### Records to process
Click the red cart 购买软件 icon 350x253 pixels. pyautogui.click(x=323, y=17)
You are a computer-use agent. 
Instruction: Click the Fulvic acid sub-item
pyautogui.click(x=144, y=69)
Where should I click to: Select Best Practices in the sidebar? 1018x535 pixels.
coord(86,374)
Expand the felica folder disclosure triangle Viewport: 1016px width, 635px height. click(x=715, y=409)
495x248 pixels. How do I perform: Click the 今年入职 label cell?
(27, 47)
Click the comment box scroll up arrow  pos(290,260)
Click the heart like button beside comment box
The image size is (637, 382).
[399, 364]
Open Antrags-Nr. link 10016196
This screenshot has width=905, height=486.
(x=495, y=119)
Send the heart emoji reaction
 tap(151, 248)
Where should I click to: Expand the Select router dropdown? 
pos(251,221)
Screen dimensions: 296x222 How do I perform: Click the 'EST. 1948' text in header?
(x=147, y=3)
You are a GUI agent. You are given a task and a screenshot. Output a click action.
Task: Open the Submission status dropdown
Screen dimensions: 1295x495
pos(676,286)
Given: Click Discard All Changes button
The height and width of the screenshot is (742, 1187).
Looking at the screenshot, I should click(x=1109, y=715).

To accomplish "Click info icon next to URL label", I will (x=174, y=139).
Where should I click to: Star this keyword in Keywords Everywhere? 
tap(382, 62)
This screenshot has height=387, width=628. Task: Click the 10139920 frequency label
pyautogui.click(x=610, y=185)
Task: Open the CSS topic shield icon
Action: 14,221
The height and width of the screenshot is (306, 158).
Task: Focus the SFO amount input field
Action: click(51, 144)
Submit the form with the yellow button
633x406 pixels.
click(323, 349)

### The task
Within the entries above, find every line where the string "agent" occurs, and copy it.

### Exercise solution
You are a computer-use agent. 
You are a GUI agent. You are given a task and a screenshot. Output a click action.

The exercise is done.